Las decisiones que son consecuencia de otra firme y consentida no se pueden impugnar

La jueza de Primera Instancia en lo Civil y Comercial de Undécima Nominación Maria Fernanda Aré Wayar rechazó in límine un incidente de nulidad contra la notificación de un decreto de mayo pasado en el marco de una causa por desalojo y desestimó el recurso de apelación en subsidio contra la providencia por la que se tuvo por decaído el derecho de alegar. 

También desesitmó un planteo de inconstitucionalidad contra las Acordadas 13112, 13114, 13123, 13125, 13133, 13148, 13149, 13140 y 13162 de la Corte de Justicia. “De conformidad al artículo 704 del Código Procesal Civil y Comercial la acción de inconstitucionalidad debe interponerse ante la Corte de Justicia de Salta, deberá la presentante ocurrir por la vía y forma que corresponda, en caso de considerarlo pertinente”, dijo la jueza quien señaló que tales Acordadas  “resultan acordes al principio de razonabilidad contemplado por el artículo 28 de la Constitución Nacional, no encontrándose vulnerados el acceso a la justicia, el derecho de igualdad, el debido proceso, la defensa en juicio ni la seguridad jurídica. En efecto, la situación sanitaria obliga a los distintos operadores judiciales a aggionarse a las nuevas modalidades hasta tanto dure la Pandemia, en aras del interés general”.

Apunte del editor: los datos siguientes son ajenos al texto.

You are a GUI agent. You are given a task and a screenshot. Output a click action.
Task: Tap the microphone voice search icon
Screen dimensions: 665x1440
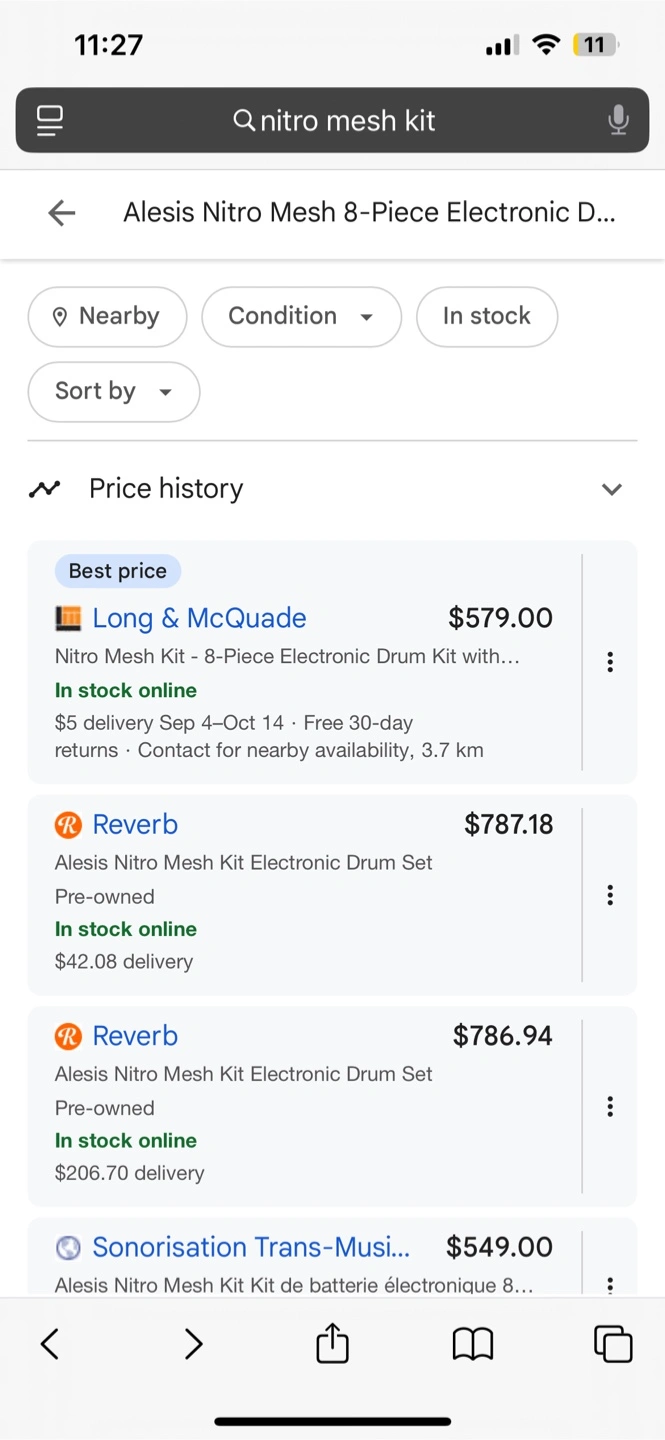coord(618,121)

Es que el motivo del incidente de nulidad y la apelación en subsidio fue la notificación enviada a la casilla de correo electrónico declarada por la letrada patrocinante. “De la compulsa de las presentes actuaciones surge que se ordenó poner los autos a disposición de la incidentista, a efectos de que formulara alegatos en el término de tres días. Dicha providencia fue notificada, conforme lo allí ordenado, por cédula electrónica cursada al domicilio electrónico correspondiente al número de matrícula de su letrada patrocinante”, relató la jueza.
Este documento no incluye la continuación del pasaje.